# I'm so Excited!!!



## jock (Dec 4, 2001)

Last night I got to meet and talk to Jacques Pepin. What a nice man. Truely unpretentious, gracious and kind. 

The local PBS station (KQED) held a special donor's event at the school where Jacques was the guest of honor. There was a stand up reception for him with 170 or so donors in attendance. He spoke to them for a half hour or so then 40 of the bigger donors got to watch a demo he did. I was introduced to him as he was in the demo kitchen scoping out the setup. We chatted for a minute about the school. 

Jacques the man is very unassuming and has what I perceived as an aura of serenity about him. Doing the demo he was exactly like he is on TV. He was quite animated and told funny stories about doing some of his TV shows with Julia and his daughter, Claudine. 

Amongst other things he prepared an herbs fine omlet for which he received a rousing round of applause. For those of us who try, making a really good French omlet takes some practice and skill. He shrugged and said, "I've seen better" and he seemed genuinely surprised that we were applauding.

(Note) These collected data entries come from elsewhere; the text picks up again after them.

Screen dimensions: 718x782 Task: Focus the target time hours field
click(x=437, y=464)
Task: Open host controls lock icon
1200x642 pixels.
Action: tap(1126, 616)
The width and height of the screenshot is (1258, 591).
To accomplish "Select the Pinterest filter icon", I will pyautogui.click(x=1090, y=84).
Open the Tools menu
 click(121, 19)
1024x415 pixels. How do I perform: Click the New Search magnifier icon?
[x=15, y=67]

I'm telling you, it was the best thing that has happened to me in a long time. An absolute delight.

Jock


----------



## aguynamedrobert (Oct 26, 2006)

Hey Jock,
Where was this event held at? I believe he teaches at the French Culinary Institute still? am I correct? He is a great chef...must have been fun..

Robert
www.chocolateguild.com


----------



## mudbug (Dec 30, 1999)

That's fantastic Jock. It's obvious that Jacque has a sense of peace about his journey in life. Thanks for sharing your story.


----------



## mezzaluna (Aug 29, 2000)

How exciting for you, Jock! I adore watching Jacques, especially his series with Julia Child. I've been watching the used bookstore for his books but they're always snapped up before I get a chance to buy them.


----------



## jock (Dec 4, 2001)

I work at the California Culinary Academy in San Francisco and it was held there. Yes, he still teaches at the French Culinary Institute but not full time.

Jock


----------



## kuan (Jun 11, 2001)

What a thrill! You'd be surprised at how many chefs can't make an omelet.  Do you have pics?


----------



## jock (Dec 4, 2001)

No, no pics. I dunno, don't take photos in situations like this. I feel kinda dumb and really intrusive. There was a KQED photographer though and he said his pics would be posted on their site soon - KQED.org

Jock


----------



## rita (Jan 29, 2000)

Jacques is my idol. I learned so much from his book La Technique.
What a great experience for you.I'm sure you will remember this day for a long time.Wish I could have been there.I don't have his book with Julia yet but you really gave me the urge to get it now; thanks.
Rita


----------



## m brown (May 29, 1999)

I worked with him at the russian tea room. he was the best, everything you said and more. his talent and generosity were effortless.


----------